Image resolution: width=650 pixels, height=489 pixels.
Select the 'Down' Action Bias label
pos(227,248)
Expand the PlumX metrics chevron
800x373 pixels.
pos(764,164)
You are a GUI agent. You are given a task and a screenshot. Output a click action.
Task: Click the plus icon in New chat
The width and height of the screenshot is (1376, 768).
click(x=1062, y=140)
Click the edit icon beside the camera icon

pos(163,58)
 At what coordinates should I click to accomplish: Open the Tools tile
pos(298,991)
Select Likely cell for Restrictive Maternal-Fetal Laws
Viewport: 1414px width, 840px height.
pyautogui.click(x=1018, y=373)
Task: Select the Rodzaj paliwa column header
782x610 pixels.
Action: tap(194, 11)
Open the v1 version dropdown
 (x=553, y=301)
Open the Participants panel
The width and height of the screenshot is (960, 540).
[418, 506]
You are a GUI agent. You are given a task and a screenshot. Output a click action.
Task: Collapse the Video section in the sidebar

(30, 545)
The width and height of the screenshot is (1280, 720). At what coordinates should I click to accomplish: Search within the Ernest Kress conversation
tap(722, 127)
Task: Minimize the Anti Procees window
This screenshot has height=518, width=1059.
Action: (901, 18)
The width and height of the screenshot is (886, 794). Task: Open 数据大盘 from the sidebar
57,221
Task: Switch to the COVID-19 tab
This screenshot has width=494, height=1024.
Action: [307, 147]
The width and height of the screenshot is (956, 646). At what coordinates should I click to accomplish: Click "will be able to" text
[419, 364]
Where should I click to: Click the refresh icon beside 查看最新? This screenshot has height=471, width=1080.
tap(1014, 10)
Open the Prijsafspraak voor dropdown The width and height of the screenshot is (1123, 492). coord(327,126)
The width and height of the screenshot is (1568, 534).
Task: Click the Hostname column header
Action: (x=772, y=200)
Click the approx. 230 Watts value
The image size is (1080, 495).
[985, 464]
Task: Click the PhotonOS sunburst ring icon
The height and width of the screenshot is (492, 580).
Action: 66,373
.....
* WHAT TO WORK ON:
Set down the data exactly.

* REPLY:
Image resolution: width=650 pixels, height=489 pixels.
Select the 'Down' Action Bias label
pos(227,248)
Expand the PlumX metrics chevron
800x373 pixels.
pos(764,164)
You are a GUI agent. You are given a task and a screenshot. Output a click action.
Task: Click the plus icon in New chat
The width and height of the screenshot is (1376, 768).
click(x=1062, y=140)
Click the edit icon beside the camera icon

pos(163,58)
 At what coordinates should I click to accomplish: Open the Tools tile
pos(298,991)
Select Likely cell for Restrictive Maternal-Fetal Laws
Viewport: 1414px width, 840px height.
pyautogui.click(x=1018, y=373)
Task: Select the Rodzaj paliwa column header
782x610 pixels.
Action: tap(194, 11)
Open the v1 version dropdown
 (x=553, y=301)
Open the Participants panel
The width and height of the screenshot is (960, 540).
[418, 506]
You are a GUI agent. You are given a task and a screenshot. Output a click action.
Task: Collapse the Video section in the sidebar

(30, 545)
The width and height of the screenshot is (1280, 720). At what coordinates should I click to accomplish: Search within the Ernest Kress conversation
tap(722, 127)
Task: Minimize the Anti Procees window
This screenshot has height=518, width=1059.
Action: (901, 18)
The width and height of the screenshot is (886, 794). Task: Open 数据大盘 from the sidebar
57,221
Task: Switch to the COVID-19 tab
This screenshot has width=494, height=1024.
Action: [307, 147]
The width and height of the screenshot is (956, 646). At what coordinates should I click to accomplish: Click "will be able to" text
[419, 364]
Where should I click to: Click the refresh icon beside 查看最新? This screenshot has height=471, width=1080.
tap(1014, 10)
Open the Prijsafspraak voor dropdown The width and height of the screenshot is (1123, 492). coord(327,126)
The width and height of the screenshot is (1568, 534).
Task: Click the Hostname column header
Action: (x=772, y=200)
Click the approx. 230 Watts value
The image size is (1080, 495).
[985, 464]
Task: Click the PhotonOS sunburst ring icon
The height and width of the screenshot is (492, 580).
Action: 66,373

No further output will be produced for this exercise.